Cosa è accaduto, in realtà, ce lo mostra il nuovo rapporto Unicef “Figli della recessione: L’impatto della crisi economica sul benessere dei bambini nei paesi ricchi”. Non solo le tanto decantate ricette propinate da FMI, BM e UE – e così ben recepite dall’Italia – non hanno sortito l’effetto auspicato. Ma hanno esasperato e continuano ad esacerbare una situazione già disastrosa.
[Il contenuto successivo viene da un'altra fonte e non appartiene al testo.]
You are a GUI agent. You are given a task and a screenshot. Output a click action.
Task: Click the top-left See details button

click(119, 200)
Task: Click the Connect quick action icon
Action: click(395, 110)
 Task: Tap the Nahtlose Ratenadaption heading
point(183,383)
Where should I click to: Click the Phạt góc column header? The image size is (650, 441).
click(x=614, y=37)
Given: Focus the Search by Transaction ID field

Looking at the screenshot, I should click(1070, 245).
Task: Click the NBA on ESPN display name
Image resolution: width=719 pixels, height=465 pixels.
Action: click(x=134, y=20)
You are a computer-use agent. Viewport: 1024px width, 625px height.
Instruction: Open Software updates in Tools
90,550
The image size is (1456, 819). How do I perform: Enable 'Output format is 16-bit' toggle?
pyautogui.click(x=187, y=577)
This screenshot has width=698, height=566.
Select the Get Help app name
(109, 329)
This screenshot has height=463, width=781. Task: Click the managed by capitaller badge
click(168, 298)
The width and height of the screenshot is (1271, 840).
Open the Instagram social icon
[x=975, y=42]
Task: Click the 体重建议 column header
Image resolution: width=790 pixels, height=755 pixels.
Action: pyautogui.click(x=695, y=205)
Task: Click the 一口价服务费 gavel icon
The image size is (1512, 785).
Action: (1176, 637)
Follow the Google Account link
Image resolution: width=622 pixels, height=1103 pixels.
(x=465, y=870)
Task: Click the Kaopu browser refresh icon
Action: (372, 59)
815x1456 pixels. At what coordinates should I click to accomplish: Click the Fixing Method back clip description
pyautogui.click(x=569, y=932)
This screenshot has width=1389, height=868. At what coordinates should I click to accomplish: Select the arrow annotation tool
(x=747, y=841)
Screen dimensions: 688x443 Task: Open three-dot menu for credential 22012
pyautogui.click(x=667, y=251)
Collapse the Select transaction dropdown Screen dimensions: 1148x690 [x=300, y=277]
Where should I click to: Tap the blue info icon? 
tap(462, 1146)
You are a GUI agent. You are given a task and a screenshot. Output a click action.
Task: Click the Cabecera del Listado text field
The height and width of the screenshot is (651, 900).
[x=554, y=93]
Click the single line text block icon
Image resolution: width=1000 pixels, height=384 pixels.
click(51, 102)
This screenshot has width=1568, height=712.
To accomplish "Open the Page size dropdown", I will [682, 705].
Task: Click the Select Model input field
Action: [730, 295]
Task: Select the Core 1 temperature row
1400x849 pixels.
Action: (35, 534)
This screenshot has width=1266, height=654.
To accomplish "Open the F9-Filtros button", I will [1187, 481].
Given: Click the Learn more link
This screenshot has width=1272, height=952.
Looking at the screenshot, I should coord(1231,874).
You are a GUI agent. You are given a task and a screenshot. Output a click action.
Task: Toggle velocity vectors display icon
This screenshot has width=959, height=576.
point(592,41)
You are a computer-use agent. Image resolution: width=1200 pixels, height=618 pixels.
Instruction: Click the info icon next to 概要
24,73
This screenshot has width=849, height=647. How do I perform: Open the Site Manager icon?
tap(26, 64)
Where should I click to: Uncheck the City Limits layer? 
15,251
Producendo, come risultato diretto, una generazione di bambini poveri ed affamati, di ragazzi senza speranza, di giovani senza futuro.

«I figli della recessione» nelle nostre nazioni «avanzate» hanno raggiunto cifre impressionanti: settantasei milioni e mezzo di bambini e ragazzi poveri. Ben due milioni e seicentomila in più rispetto al 2008. Il cui numero, purtroppo, continua a crescere di anno in anno.

Ventitré paesi OCSE ed UE su quarantuno hanno visto incrementare i propri tassi di povertà infantile (in Grecia, Irlanda, Islanda, Croazia e Lettonia  addirittura di oltre il cinquanta percento) conseguentemente all’erosione, o meglio, alla demolizione del reddito a disposizione dei nuclei familiari.
Il reddito delle famiglie greche nel 2012 è crollato ai livelli del 1998; quello di Irlanda, Lussemburgo e Spagna, invece, del 2002. Ed in Italia? Nel 2012 il reddito a disposizione delle famiglie è risultato pari a quello del 2004: un precipitoso salto all’indietro di ben otto anni. Oggi, nel «bel paese», un bambino su tre è povero. Ed il numero dei minori che vivono nella miseria è in crescita. Insieme a Grecia e Spagna, siamo la nazione in cui il tasso di povertà infantile è aumentato maggiormente.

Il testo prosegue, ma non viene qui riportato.